[Elecraft] ESD precautions?

John A. Ross [RSDTV] john at rsdtv.com
Mon May 24 04:28:16 EDT 2004


> -----Original Message-----
> From: G3VVT at aol.com [mailto:G3VVT at aol.com] 
> Sent: Monday, May 24, 2004 1:41 AM
> To: john at rsdtv.com; vic at rakefet.com
> Cc: elecraft at mailman.qth.net
> Subject: Re: [Elecraft] ESD precautions?
> 
> Confirm that normally that a medium level of humidity is 
> essential in minimising static levels. 
> I worked for quite a number of years in the deserts of Arabia 
> where the humidity levels are extremely low for a large part 
> of the year. The bulk of our communications buildings were 
> artificially humidified with the air conditioning plant to 
> about 40% humidity to minimise static build up.
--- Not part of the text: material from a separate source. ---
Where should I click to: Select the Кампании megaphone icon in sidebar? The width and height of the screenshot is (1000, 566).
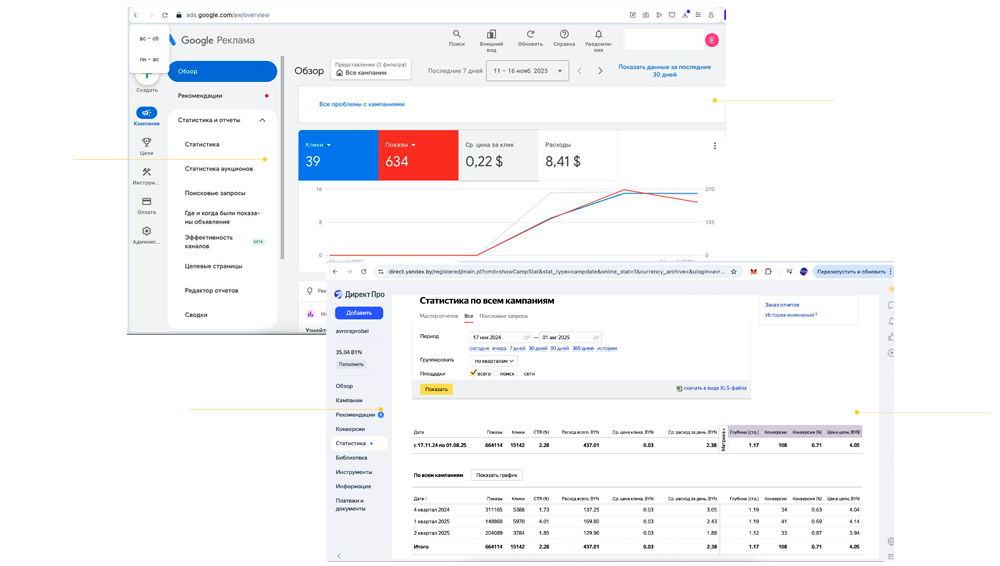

So essential 
> was this seen that an alarm was generated to the control 
> centre if the humidity deviated from the norm. 

Bob

I think I said high humidity? But it was late and my eyes and fingers were weary. 
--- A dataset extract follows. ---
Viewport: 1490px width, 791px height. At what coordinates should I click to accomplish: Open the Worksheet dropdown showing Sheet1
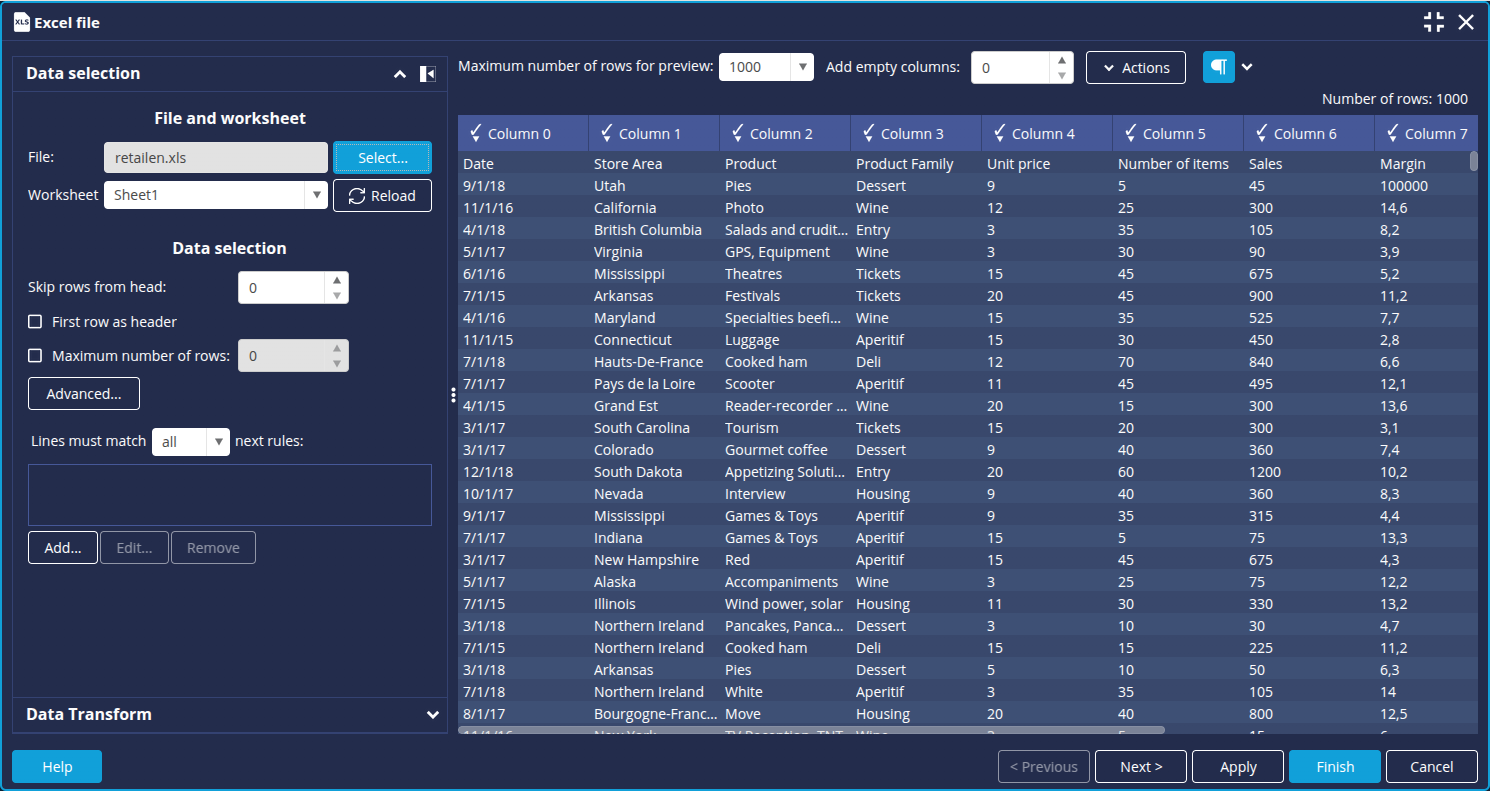point(215,195)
Like yourself I have been used to working in either enviromentally controlled situations generally
set to 18-21 Deg C and 30-40%RH (rooms, 19" cabinets, lots of stuff, plenty cabling, lots of floor
tiles to fish under :-) .....) or working with equipment which has its own, or self contained ECU. 
 
> In the domestic environment the main culprit for static is 
> often carpets made out of man made fibres that can generate 
> phenomenal levels of static electricity. Floor coverings of 
> this type are to be avoided at all costs where static 
> sensitive devices are being handled.

I missed that one, but I think you will agree the very chair one sits in can cause the same issues?